← Beranda

Pramono Siap Tindaklanjuti Temuan Polisi Terkait Kebakaran Gedung Terra Drone

Masria PaneKamis, 11 Desember 2025 | 01.05 WIB
Gubernur Jakarta Pramono Anung mengunjungi lokasi kebakaran di Gedung Terra Drone di Jalan Letjend Suprapto, Cempaka Putih, Jakarta Pusat.

JawaPos.com - Gubernur DKI Pramono Anung kembali angkat suara terkait kebakaran Gedung Terra Drone di Jalan Letjen Suprapto, Kemayoran, Jakarta Pusat, pada Selasa (9/12).

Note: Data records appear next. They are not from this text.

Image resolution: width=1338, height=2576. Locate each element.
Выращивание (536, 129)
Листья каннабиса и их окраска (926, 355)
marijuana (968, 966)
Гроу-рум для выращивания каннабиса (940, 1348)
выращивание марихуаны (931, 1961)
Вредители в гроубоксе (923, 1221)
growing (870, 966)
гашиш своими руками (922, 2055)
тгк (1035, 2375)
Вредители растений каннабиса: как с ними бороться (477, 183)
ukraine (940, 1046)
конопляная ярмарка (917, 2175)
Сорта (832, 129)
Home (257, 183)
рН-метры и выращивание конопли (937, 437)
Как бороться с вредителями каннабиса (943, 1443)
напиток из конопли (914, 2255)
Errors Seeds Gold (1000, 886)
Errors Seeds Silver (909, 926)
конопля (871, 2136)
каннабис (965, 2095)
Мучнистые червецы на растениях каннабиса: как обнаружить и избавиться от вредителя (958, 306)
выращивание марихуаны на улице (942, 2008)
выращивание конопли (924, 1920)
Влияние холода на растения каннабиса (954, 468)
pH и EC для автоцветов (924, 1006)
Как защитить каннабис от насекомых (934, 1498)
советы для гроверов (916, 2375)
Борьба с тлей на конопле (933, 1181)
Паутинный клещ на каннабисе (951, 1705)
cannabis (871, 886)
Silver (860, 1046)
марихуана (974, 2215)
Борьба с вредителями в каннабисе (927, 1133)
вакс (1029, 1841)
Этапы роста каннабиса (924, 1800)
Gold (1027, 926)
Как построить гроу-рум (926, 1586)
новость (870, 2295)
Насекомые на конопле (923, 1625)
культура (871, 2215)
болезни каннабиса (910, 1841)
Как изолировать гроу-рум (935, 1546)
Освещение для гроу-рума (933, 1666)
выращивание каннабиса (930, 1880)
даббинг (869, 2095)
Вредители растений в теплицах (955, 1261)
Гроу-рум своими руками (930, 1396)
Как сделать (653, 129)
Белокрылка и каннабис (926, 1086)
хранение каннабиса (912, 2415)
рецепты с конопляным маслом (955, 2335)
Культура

Dia mengakui, salah satu penyebab kebakaran itu karena gedung itu merupakan gedung tumbuh. Yakni, gedung lama yang diperluas dengan membangun bertingkat. Sehingga, dugaan kuat terdapat pelanggaran teknis konstruksi.

"Secara teknis pasti ada sesuatu yang dilanggar. Itu sudah pasti. Begitu kebakaran terjadi, orang tidak bisa naik atau turun dengan leluasa," ujar Pramono di Balai Kota, Jakarta Pusat, Rabu (10/12).

Menurut Pramono, detail penyelidikan teknis sepenuhnya berada di bawah kewenangan kepolisian. Oleh karena itu, dia belum bisa menyampaikan sanksi apa yang akan diberikan kepada pemilik gedung tersebut.

''Kami menunggu apa yang menjadi temuan dari Polri. Itu yang akan kami tindaklanjuti,'' imbuhnya.

Dari informasi yang diterimanya, dalam waktu dekat, kepolisian akan memanggil pemilik gedung tersebut. Lebih lanjut, Pramono mengakui, banyak korban yang jatuh dampak kebakaran tersebut.

Hal itu karena fasilitas rescue atau penyelamatan yang tidak tersedia di gedung tersebut. Meskipun diakuinya, dalam gedung itu tersedia hidran. Dia sangat menyayangkan kondisi itu, terlebih gedung itu menyimpan dan menjual baterai lithium untuk drone. 

"Ketika kebakaran, akhirnya karyawan naik ke atas semua karena asap dari bawah. Itulah yang menyebabkan kenapa yang meninggal cukup banyak," katanya.

Menurutnya, Pemprov DKI akan menanggung seluruh kebutuhan pemakaman warga yang menjadi korban, termasuk biaya perawatan bagi korban luka. 

Untuk mencegah musibah berulang, Pramono mengambil langkah preventif dengan mengaudit ulang gedung-gedung tinggi di Jakarta, termasuk gedung tumbuh. 

"Saya sudah meminta, dalam minggu ini, kami akan segera mengecek kembali semua gedung yang ada," terangnya. 

Namun begitu, Politisi PDI Perjuangan itu mengakui, yang kerap jadi problem bukan gedung tinggi yang izinnya lengkap, tetapi gedung-gedung tumbuh.

"Secara kelengkapan persyaratan biasanya tidak terpenuhi," katanya.